As we all know, computers do stuff in terms of “0”s and “1”s where a “0” or “1” is called a “bit”. You can have a group of 8 bits to make a “byte”. Generally each, character you see on a screen is actually one byte. This is in accordance to the “American Standard Code for Information Interchange" (ASCII) which is a character set that specifies which byte represents which character.

In ASCII, the binary “01000001” represents an uppercase “A”, and a space character is also only one byte and is “0100000” in binary. The problem with ASCII was that it only included English alphabet characters.

So instead Unicode was created to handle text in most of the world’s writing systems. Specifically most people use UTF-8, which represents each Unicode character in one to four bytes.

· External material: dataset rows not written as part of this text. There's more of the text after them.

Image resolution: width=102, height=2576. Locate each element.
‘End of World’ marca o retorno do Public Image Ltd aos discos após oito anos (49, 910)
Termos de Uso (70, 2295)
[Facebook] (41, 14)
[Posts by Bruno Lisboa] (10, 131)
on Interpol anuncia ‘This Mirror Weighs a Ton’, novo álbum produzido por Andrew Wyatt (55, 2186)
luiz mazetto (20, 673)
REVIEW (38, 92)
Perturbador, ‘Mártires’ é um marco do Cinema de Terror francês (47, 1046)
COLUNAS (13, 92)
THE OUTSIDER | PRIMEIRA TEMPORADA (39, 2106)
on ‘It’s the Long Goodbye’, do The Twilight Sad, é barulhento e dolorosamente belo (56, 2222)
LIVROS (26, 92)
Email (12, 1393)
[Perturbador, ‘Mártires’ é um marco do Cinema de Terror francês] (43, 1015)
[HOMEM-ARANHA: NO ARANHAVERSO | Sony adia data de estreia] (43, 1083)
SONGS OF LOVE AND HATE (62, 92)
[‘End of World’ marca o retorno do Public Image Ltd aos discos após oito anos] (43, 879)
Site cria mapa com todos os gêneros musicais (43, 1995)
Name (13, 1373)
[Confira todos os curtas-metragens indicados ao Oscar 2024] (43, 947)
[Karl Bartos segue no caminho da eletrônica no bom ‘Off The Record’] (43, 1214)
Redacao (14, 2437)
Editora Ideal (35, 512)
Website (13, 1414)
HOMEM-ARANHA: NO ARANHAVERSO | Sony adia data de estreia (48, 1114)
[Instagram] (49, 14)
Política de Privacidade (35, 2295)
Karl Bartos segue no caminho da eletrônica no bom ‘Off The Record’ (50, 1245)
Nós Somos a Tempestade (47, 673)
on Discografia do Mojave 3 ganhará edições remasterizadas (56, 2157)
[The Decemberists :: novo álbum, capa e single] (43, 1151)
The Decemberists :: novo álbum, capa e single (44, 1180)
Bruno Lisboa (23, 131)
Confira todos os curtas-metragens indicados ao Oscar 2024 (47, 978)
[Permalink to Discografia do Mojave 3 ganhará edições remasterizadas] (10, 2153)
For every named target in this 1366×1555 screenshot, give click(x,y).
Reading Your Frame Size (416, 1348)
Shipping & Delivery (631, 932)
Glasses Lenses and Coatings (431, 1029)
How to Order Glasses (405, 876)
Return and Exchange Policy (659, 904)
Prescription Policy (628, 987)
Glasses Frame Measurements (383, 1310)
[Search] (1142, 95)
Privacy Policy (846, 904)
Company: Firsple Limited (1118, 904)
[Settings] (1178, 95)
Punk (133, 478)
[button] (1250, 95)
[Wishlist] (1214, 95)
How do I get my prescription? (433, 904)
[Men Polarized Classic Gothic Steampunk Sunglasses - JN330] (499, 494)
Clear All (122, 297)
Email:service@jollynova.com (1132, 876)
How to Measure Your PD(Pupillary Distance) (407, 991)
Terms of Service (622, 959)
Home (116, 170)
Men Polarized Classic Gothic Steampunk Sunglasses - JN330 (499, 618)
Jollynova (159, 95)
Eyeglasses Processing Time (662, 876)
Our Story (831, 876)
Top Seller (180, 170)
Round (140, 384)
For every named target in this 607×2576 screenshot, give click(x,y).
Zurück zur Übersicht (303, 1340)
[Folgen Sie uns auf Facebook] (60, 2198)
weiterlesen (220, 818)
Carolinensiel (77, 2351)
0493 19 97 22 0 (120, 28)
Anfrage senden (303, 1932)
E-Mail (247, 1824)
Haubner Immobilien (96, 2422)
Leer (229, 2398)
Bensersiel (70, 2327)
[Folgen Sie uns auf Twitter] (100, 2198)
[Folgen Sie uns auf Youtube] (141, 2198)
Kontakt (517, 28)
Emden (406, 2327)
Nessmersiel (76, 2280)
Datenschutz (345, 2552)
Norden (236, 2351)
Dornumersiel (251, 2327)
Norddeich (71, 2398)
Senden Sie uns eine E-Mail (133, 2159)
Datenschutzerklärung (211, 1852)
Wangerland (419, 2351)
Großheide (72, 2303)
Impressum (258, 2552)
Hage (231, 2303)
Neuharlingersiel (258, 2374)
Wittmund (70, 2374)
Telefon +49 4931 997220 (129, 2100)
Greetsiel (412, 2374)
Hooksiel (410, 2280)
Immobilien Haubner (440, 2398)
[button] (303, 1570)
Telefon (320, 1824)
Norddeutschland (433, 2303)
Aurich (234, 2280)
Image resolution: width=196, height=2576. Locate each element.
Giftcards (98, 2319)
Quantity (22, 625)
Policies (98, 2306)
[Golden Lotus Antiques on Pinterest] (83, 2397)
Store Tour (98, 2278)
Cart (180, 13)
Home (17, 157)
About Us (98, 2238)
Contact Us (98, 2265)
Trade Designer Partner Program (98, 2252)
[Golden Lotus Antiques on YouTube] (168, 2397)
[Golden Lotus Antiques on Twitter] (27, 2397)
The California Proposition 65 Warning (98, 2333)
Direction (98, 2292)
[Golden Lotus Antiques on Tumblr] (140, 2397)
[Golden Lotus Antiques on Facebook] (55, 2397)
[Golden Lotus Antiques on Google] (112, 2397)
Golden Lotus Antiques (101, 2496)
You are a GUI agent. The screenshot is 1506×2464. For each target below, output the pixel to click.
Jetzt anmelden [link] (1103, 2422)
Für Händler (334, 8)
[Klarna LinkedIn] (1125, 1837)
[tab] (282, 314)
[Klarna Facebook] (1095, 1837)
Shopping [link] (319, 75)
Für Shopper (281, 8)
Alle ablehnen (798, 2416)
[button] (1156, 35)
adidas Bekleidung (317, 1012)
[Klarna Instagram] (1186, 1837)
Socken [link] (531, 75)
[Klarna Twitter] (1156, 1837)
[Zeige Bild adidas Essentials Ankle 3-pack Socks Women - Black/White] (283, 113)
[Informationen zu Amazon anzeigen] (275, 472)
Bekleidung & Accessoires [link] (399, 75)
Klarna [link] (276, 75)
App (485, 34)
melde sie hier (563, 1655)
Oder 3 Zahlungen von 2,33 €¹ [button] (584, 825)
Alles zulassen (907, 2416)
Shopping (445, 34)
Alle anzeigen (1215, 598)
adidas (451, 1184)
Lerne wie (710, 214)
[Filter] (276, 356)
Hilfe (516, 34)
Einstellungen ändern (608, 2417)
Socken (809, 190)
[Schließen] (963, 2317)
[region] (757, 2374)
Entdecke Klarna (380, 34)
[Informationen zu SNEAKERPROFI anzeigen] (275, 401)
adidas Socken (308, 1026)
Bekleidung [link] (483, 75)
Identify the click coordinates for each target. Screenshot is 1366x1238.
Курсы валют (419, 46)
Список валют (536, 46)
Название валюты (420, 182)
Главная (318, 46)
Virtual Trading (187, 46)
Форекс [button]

And since UTF-8 is supposed to be compatible with ASCII, our uppercase “A” is still only one byte, but the letter “ě” is two bytes and the character “な” is three bytes.

We have a few characters with accents in our strings, so along with counting the length of characters of the string, I’d also like to count number of bytes in the string.

You can do this with a Python REPL and the len function, which (for reasons I’m not bothered to get into) counts the number of bytes in a string by default. I’ve actually been using it this entire time to count, but applying a decode function to the string for it to only count the characters, which looks like this: len('sedmdesát'.decode('utf-8')).

Finally, here’s the table with all the languages’ score in characters and bytes.

Language Number Characters Bytes
English 878,878,878 114 114
French 499,499,499 116 116
German 797,797,797 105 105
Finnish 888,888,888 136 139
Welsh 444,444,446 102 102
Czech 919,919,919 76 84

Admittedly, there’s pretty much no difference,(7) but we can now be confident that Czech is the “Language with the Best Counting (along with all the other languages who count just as good, but this one has the shortest string length in our scoring system)”.

(7) It would be a different story if we included languages with characters always above one byte, like Japanese or Korean.